Edouard Philippe s'est dit "disposé à retirer du projet de loi" la mesure sur l'âge pivot à 64 ans. Si plusieurs syndicats se disent satisfaits, la concession de Matignon, provisoire, est loin de mettre tout monde d'accord.

Au 38e jour de grève contre la réforme des retraites, le Premier ministre Edouard Philippe s'est adressé ce samedi 11 janvier aux organisations syndicales, dans un courrier où il retire provisoirement l'âge pivot de 64 ans  du projet de loi.

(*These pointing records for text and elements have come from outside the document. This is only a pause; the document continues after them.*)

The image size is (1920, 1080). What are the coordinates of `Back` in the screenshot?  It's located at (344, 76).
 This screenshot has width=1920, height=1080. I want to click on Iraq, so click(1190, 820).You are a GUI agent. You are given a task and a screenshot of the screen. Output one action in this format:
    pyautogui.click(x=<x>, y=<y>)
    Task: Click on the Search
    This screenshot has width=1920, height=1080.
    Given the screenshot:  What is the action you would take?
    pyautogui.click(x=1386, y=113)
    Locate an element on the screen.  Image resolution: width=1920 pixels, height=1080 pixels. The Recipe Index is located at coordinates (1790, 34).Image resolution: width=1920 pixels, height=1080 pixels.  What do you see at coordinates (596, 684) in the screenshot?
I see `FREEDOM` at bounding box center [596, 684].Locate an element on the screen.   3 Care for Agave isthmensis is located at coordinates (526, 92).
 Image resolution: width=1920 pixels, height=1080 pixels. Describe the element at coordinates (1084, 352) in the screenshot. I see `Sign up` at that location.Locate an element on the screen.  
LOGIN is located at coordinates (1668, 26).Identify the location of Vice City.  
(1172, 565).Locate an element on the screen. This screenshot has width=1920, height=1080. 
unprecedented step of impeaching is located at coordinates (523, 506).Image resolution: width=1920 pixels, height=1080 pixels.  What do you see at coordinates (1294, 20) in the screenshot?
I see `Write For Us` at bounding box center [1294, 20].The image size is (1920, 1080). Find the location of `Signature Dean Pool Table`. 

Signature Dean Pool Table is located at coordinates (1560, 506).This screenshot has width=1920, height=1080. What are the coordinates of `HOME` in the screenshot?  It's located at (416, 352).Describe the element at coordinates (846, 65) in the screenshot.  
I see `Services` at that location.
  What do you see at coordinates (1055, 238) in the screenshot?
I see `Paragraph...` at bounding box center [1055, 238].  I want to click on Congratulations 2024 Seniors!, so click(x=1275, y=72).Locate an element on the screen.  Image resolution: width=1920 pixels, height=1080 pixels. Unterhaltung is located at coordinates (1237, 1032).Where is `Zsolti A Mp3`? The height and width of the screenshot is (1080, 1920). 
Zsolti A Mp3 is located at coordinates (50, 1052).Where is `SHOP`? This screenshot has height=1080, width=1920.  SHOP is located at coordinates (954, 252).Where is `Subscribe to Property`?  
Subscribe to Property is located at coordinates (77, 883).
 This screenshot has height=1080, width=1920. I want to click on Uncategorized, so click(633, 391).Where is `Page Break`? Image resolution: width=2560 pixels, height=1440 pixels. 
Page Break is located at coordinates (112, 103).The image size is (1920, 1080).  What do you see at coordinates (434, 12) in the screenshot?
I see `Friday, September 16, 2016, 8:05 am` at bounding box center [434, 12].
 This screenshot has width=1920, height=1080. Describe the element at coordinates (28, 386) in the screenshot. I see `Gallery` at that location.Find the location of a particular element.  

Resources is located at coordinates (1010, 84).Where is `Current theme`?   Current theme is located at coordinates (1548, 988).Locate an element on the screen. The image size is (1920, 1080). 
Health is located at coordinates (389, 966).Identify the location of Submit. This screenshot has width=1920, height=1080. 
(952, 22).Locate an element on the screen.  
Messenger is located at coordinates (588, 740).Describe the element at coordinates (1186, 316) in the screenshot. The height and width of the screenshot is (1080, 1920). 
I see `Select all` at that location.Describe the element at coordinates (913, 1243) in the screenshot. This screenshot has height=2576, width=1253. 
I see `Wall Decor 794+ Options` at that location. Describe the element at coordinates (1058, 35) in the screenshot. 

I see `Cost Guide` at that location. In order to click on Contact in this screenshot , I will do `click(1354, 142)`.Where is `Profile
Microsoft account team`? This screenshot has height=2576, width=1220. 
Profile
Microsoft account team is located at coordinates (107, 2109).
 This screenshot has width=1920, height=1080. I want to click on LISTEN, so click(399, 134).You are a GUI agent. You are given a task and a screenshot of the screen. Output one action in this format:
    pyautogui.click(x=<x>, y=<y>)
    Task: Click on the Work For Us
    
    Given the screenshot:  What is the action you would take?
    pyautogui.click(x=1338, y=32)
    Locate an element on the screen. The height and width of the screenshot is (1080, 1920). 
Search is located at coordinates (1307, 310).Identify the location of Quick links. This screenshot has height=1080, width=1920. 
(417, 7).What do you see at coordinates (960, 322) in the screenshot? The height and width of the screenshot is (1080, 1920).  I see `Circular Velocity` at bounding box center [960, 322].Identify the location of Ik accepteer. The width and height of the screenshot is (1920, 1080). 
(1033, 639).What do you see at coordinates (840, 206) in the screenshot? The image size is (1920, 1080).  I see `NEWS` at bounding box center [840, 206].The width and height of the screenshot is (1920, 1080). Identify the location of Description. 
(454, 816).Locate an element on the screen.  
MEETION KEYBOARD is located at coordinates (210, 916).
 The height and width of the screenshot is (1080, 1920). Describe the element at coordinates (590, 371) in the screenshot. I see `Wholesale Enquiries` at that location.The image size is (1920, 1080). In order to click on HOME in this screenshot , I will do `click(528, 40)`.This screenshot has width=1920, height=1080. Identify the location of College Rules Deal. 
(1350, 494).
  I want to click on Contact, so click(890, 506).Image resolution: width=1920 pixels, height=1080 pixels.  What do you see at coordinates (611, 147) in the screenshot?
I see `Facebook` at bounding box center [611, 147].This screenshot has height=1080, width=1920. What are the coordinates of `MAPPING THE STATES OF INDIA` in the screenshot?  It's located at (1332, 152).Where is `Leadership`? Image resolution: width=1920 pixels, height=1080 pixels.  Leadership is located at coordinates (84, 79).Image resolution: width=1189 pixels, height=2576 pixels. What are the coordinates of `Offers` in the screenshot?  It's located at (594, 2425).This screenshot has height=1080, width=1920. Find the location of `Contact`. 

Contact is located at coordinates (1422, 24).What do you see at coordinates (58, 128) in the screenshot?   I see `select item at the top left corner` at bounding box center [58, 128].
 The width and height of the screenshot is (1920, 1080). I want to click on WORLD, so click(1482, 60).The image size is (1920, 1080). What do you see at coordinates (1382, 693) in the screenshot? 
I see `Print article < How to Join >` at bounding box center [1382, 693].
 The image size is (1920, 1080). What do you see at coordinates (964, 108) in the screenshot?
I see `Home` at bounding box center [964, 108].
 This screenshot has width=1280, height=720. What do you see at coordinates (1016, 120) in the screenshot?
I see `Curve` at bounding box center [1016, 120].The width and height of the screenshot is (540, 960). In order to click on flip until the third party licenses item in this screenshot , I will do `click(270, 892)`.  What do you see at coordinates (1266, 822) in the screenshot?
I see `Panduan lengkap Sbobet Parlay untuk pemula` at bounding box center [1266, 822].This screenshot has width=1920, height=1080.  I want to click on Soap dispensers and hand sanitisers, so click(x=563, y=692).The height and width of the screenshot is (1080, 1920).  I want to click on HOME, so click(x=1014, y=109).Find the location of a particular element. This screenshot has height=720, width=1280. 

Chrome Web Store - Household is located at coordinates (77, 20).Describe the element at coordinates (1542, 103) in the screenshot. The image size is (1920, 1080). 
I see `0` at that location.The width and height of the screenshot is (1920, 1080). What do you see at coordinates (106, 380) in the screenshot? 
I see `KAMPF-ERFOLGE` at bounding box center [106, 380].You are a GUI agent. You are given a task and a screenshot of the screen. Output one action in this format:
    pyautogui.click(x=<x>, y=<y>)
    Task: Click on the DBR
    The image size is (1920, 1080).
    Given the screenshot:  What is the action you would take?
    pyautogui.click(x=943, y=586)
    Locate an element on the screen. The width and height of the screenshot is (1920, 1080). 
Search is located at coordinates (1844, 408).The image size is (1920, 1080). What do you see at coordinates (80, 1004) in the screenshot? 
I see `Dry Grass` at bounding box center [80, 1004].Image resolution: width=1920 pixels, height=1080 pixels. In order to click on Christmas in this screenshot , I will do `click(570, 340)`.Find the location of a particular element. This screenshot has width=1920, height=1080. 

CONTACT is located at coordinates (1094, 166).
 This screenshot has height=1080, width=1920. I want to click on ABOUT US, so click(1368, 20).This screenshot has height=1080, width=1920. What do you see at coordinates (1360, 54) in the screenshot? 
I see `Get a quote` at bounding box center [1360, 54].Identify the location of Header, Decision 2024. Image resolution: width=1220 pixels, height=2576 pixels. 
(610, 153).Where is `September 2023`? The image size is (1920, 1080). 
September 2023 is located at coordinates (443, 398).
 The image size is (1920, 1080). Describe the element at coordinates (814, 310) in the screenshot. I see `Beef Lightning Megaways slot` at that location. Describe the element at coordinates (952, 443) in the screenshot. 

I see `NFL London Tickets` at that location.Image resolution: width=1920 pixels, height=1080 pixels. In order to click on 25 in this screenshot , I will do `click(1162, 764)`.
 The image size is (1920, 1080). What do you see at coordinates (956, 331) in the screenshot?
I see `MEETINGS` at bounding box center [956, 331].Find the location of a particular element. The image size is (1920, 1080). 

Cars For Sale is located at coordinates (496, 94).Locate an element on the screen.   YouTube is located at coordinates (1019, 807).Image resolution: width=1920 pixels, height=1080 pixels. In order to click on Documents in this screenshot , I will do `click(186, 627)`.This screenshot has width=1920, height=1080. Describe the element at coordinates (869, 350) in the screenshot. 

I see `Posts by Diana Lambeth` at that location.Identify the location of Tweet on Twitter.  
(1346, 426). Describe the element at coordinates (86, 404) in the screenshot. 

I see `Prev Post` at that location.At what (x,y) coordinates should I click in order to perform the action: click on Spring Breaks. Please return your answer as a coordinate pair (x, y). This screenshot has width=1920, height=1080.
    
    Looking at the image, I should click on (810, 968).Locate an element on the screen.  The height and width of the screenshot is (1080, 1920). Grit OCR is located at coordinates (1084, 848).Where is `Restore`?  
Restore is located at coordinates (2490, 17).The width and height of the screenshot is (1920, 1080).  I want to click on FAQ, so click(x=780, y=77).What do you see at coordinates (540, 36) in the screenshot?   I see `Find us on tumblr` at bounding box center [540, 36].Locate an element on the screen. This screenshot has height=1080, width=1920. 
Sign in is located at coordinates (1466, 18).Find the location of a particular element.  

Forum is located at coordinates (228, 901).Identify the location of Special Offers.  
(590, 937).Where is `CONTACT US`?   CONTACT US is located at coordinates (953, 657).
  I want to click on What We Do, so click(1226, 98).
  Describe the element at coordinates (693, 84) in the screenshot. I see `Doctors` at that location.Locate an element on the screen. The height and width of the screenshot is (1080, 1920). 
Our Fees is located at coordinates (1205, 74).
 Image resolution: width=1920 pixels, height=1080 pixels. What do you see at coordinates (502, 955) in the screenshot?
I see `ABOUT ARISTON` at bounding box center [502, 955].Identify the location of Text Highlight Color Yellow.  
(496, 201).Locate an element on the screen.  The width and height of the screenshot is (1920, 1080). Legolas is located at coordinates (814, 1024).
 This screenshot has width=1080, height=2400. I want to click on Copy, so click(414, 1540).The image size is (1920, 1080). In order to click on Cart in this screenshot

Côté gouvernement, plusieurs ministres se félicitent de la "main tendue" de Matignon, qui a fait quelques heureux : la CFDT, qui avait rejoint l'opposition, "salue" ainsi la décision gouvernementale, et "va poursuivre les discussions dans le cadre proposé".

Même son de cloche chez l'Unsa, qui avait "fait du retrait de cette mesure une condition indispensable avant la tenue de la conférence de financement" de la réforme.


Pour les partisans du retrait de la réforme, cette annonce sur l'âge pivot ne change pas la donne. "Le gouvernement pourrait provisoirement arrêter de nous prendre pour des imbéciles! Il retire provisoirement la cerise de l'âge-pivot. Pas dupes, restons mobilisés jusqu'au retrait définitif de son gâteau!", a commenté le député La France insoumise Adrien Quatennens. Jean-Luc Mélenchon avait quant à lui dit ne rien attendre des annonces d'Edouard Philippe. "Le gouvernement ajoute de l'embrouille aux embrouilles précédentes", estimé l'ancien candidat à l'élection présidentielle.


De l'autre côté de l'échiquier politique, Marine Le Pen a qualifié cette annonce de l'exécutif de "manipulation cousue de fil blanc". J'avais donc raison. L'âge pivot n'existait que pour pouvoir être retiré et faire passer la pilule d'une réforme qui précarisera des millions de retraités", s'indigne t-elle, à l'instar de Nicolas Dupont-Aignan qui dénonce un "piège" d'Edouard Philippe.

C'est tout le projet de loi qui doit être retiré dans l'attente d'une vraie négociation et d'une vraie évaluation" insiste pour sa part le chef de file du Parti socialiste, Olivier Faure. "On nous demande de voter une réforme définitive en échange d'un retrait provisoire de l'âge-Pivot. Pas de réforme possible sans financement, ni simulations sur les situations individuelles", commente t-il.